On April 19, the Fourth Circuit Court of Appeals issued a precedent-setting decision for transgender high school student Gavin Grimm, resoundingly reversing a lower court decision that had held school districts can bar transgender students from using restrooms consistent with their gender identity.
The decision is a big win for Gavin, who can now continue his case in federal court. It is also game-changing for transgender people across the country, including the many transgender students who are facing this kind of discrimination daily.
And for the anti-transgender legislative attacks we’ve seen this year? As a practical legal matter, this decision likely spells their demise.

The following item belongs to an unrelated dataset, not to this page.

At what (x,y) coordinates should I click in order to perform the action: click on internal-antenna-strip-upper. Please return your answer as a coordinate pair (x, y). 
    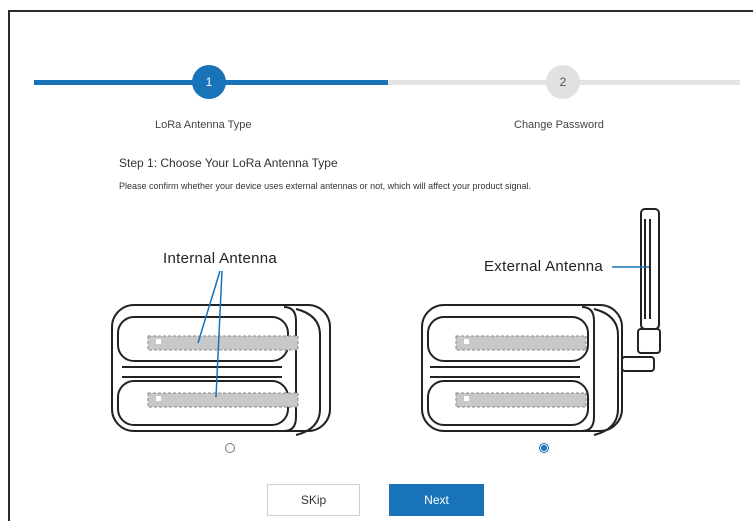
    Looking at the image, I should click on (223, 343).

It all comes down to Title IX, the federal law that protects students from discrimination based on sex. The Fourth Circuit held that courts must defer to the U.S. Department of Education’s interpretation of Title IX, and the Department of Education has made clear that Title IX means transgender students have the right to be treated in accordance with their gender identity in all contexts. The appeals court also cited numerous decisions and guidance from other federal agencies in the last few years that have come to the same conclusion. Those decisions—such as the EEOC’s decision in Lusardi v. McHugh, brought by Transgender Law Center—have consistently held that transgender people must be permitted access to facilities like restrooms that match their gender identity.

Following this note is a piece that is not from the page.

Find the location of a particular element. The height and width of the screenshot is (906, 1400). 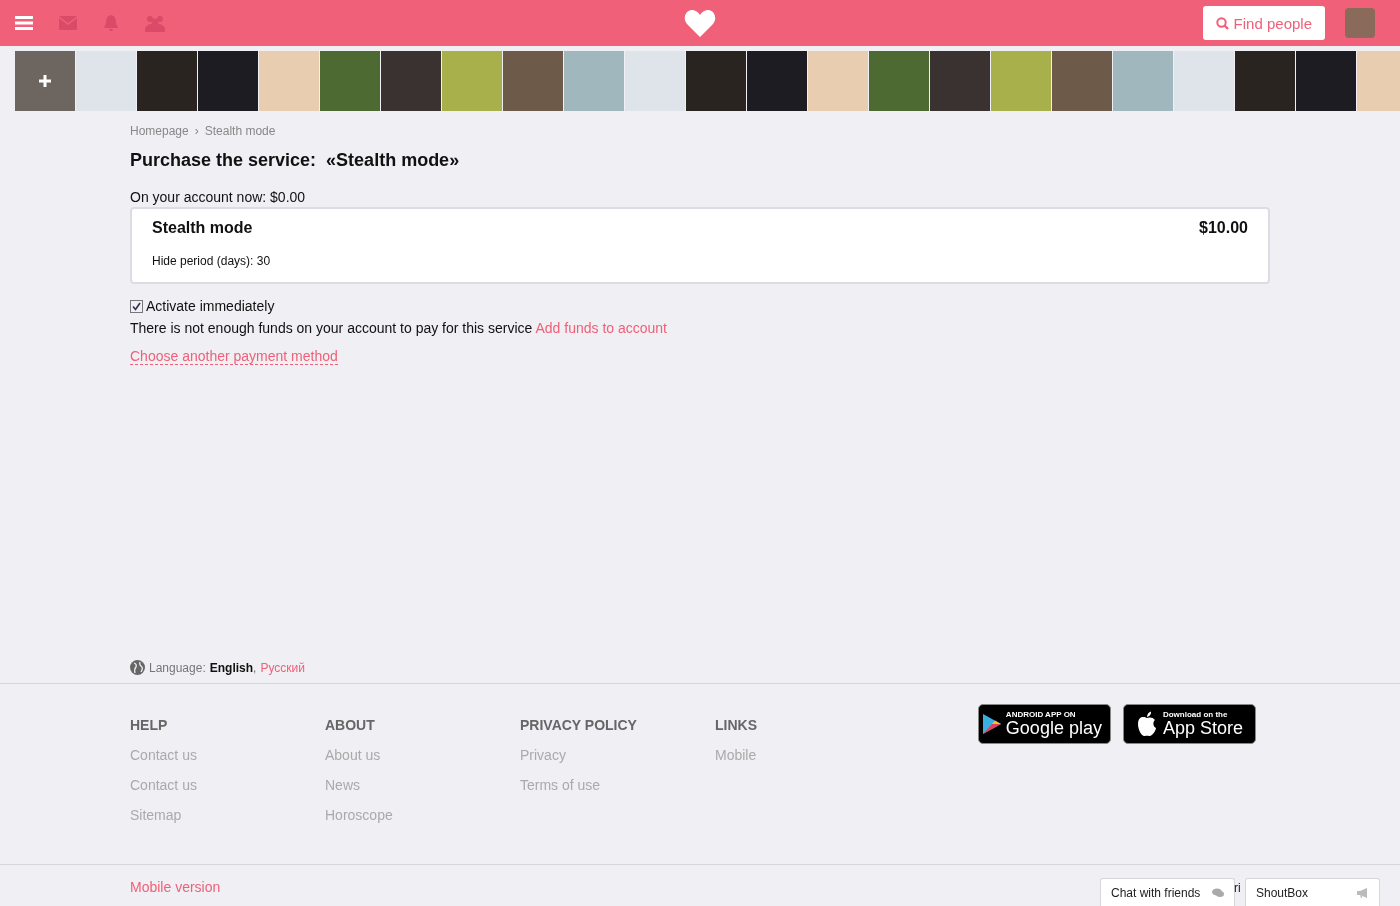

footer-heading: HELP is located at coordinates (150, 725).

While the Fourth Circuit decision will dramatically shift the legal landscape across the country, it holds particular importance for any future cases that will be heard in the Southern states that fall within the Fourth Circuit – including North Carolina, home of the vicious anti-trans law HB2, and South Carolina, which is currently considering a virtually identical bill.
North Carolina’s HB2 is already facing a federal lawsuit filed by Equality North Carolina, Lambda Legal, and the ACLU, which also represented Gavin Grimm. The federal district court in North Carolina, hearing that case, will now be required to follow the Fourth Circuit’s decision, since that decision is “binding precedent” on all courts within that circuit.

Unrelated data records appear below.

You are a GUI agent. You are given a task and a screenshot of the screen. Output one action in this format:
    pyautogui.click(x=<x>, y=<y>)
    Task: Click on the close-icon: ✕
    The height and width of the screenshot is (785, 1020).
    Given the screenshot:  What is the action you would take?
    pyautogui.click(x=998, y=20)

That means HB2, which forces schools to require transgender students to use restrooms based on the gender listed on their birth certificate, will almost certainly be struck down as a violation of federal law.
In South Carolina, meanwhile, Transgender Law Center is representing a transgender high school student who had been using the boys’ restroom since middle school, until this school year when a staff member realized that the sex on his records was listed as female. The school suddenly banned him from the boys’ restroom and suspended him when a teacher “caught” him using it.
While the proposed South Carolina law would enshrine the school’s discriminatory policy into state law, the Fourth Circuit decision makes clear that the school’s actions violated Title IX.
The lead sponsor of North Carolina’s HB2, Rep. Dan Bishop, said in an interview last month, “The whole nation ought to be watching” the Grimm case. He saw, rightly, that its outcome could determine whether laws like HB2 will survive legal challenges. Today it is clearer than ever that these laws will not stand.